My Mother’s Lullabies 2012-09-27T07:40:24-07:00

My mother used to sing us to sleep. Her lullabies weren’t choruses of “Twinkle, Twinkle Little Star” repeated just until she could tell we were out. No, she brought her guitar into the room my sister and I shared, sat close in the dark, and as far as we knew, had nowhere else to go and nothing more important to do. In those moments, she was all ours.

Our favorite songs were the sad ones. Like “Summertime,” that great ode to longing for what never was. We also loved “All the Pretty Horses,” and others I’ve struggled to remember. Even a nonsense song like “B-A-Bay” could sound melancholy in her lovely alto, sung at a volume meant to lull.

Her lullabies were a gift, one way that she could comfort us during a time when our father’s drinking and all that came with it caused so many things in our life to go wrong.

Later, home life improved. My mom remarried, and my sister and I got our own rooms. In adolescence, visits from Mom at night (or any time) were considered an invasion, not a comfort.

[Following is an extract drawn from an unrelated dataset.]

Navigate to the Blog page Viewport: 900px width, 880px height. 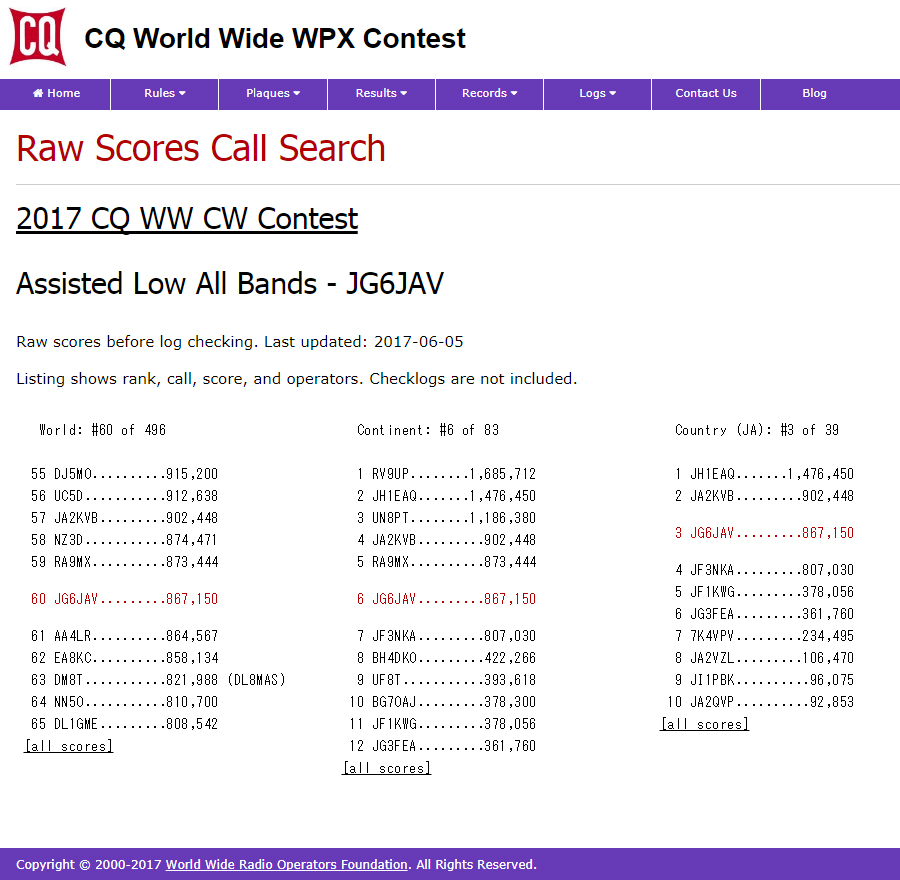pos(814,93)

But I still needed lullabies, so I found new ones.

By day I was a normal teen, listening to Huey Lewis and the News and REO Speedwagon, and trying to learn to love Van Halen to gain acceptance from my peers.

By night, I may have been the only thirteen-year-old in town whose favorite radio station was KABL with its string arrangements and light classics. My continuing preference for sad songs made Gordon Lightfoot and Dan Fogelberg favorites.

In high school, my best friend Christine and I made mixed tapes we’d label simply as “sleep”—collections of quiet songs for bedtime listening. Lullabies. Those tapes included Everything But the Girl, Cyndi Lauper ballads, and Cat Stevens, who we’d discovered along with the movie Harold and Maude.

The perfect sleep mix kept a consistent level of mellow going for a full forty-five minute cassette side. The hope was to be asleep well before the sound of the play button popping back up could wake you.

Married life changed things, as it tends to. My husband’s childhood lullabies were the audio recordings he’d make of his favorite TV shows, and later, talk radio. This caused conflict until I got used to voices, too, and now we fall asleep to Coast to Coast AM or podcasts of various NPR shows.

My mother, after a decades-long gap between getting her masters degree in music and returning to it seriously, now writes her own songs and performs them at backyard concerts. She’s in the process of recording a studio album.

When she first embarked on her senior project as a singer-songwriter performing for others, my primary reaction was detached, theoretical pride. Good for her, I thought. She’s in her seventies and starting something really new. That’s cool.

But deep down, a part of me didn’t like it. And I didn’t like that I didn’t like it.

A couple of years ago at the Glen Workshop I watched her sing at open mike and found myself thinking, No. She’s mine. That part of her belongs to me, and my childhood, and my memory. I felt wretched and selfish, but also entitled to my resistance.

It wasn’t unlike how I felt when she started dating my stepfather. I was around eleven, and my dad had left. I believed that the three of us—my sister, my mom, and I—would finally be able to make life about taking care of ourselves, not my dad. Then it seemed she was gone again, into this new relationship.

And I guess seeing her move into a new relationship with her music triggered old abandonment fears.

Would my mother ever be mine? I’ve listened to her and watched her later-life vocation with these mixed feelings and thought, what do I want, anyway? Do I want a mother who lives vicariously through her grown kids? Who calls five days a week and puts us on guilt trips? No.

What I want I can’t have: My childhood back. Or a version of it that never existed.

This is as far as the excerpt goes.